#### PROBLEM TO SOLVE:
Copy the data word for word, starting with the line that contains "Identify the click" and ending with the line that contains "[button] (901, 251)", including both of those lines.

** Begin PROVIDED RECORDS **

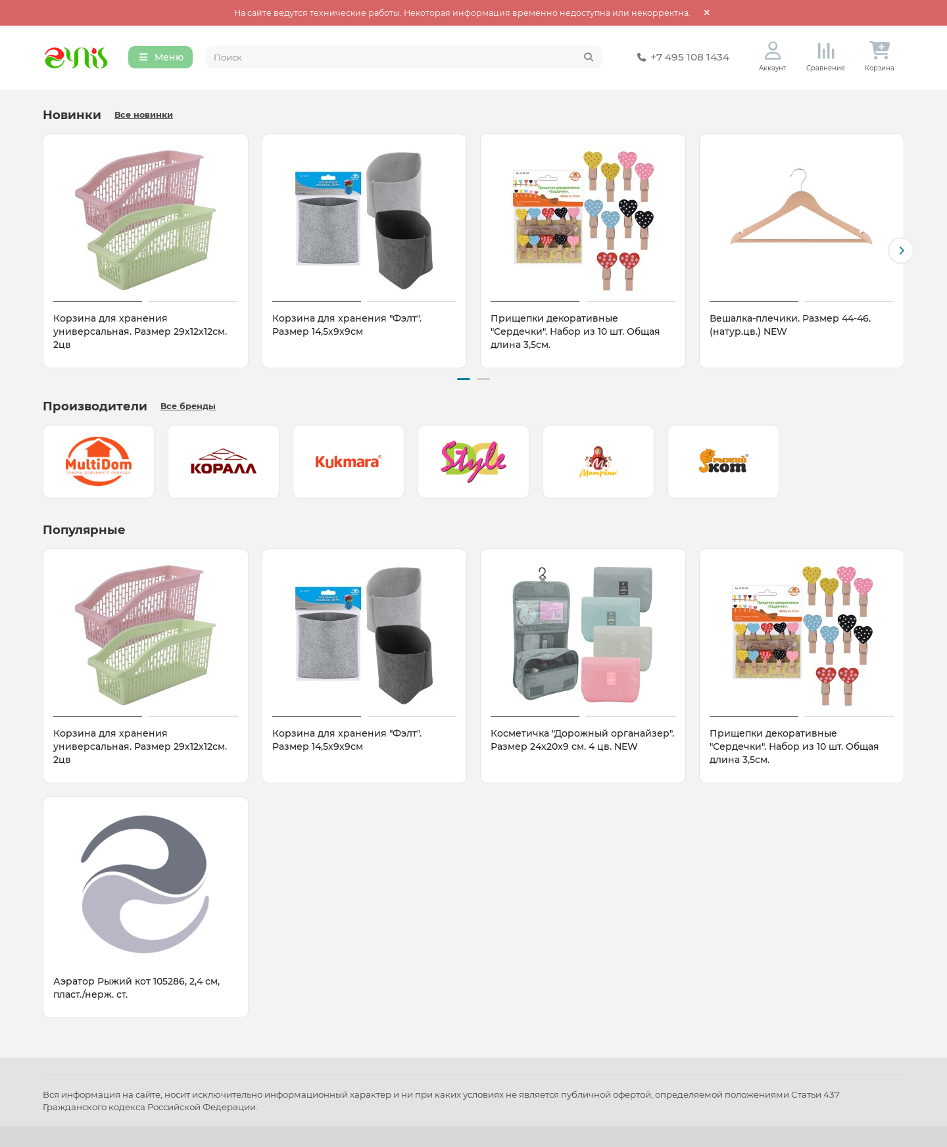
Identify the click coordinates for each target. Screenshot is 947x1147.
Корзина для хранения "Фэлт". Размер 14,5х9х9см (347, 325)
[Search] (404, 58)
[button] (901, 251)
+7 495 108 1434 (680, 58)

** End PROVIDED RECORDS **
** Begin PROVIDED RECORDS **

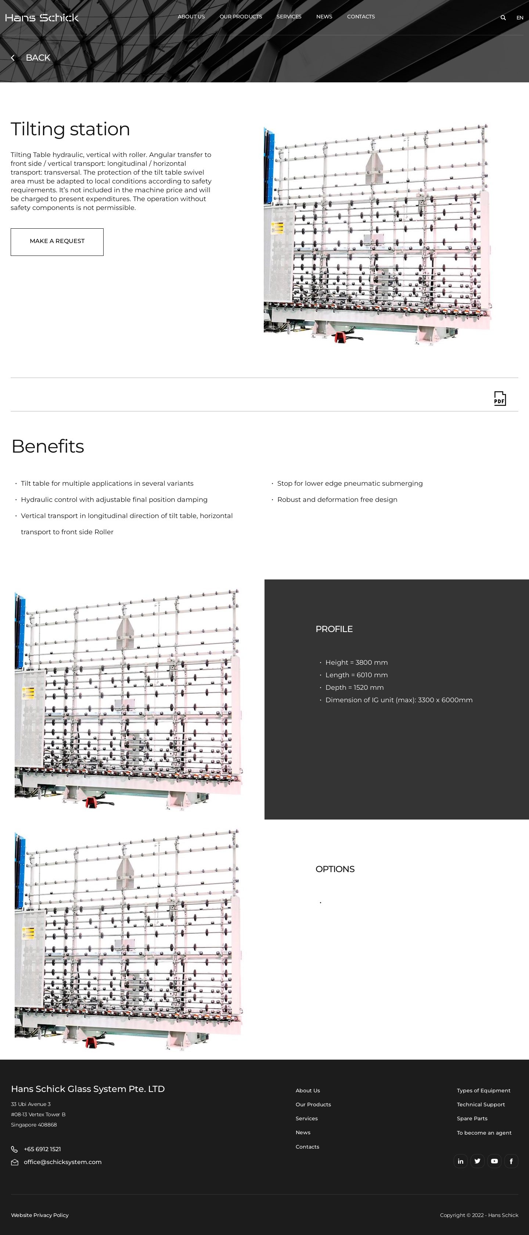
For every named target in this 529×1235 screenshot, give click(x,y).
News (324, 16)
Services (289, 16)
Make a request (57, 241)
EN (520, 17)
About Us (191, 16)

** End PROVIDED RECORDS **

#### RESULT BELOW:
Identify the click coordinates for each target. Screenshot is 947x1147.
Корзина для хранения "Фэлт". Размер 14,5х9х9см (347, 325)
[Search] (404, 58)
[button] (901, 251)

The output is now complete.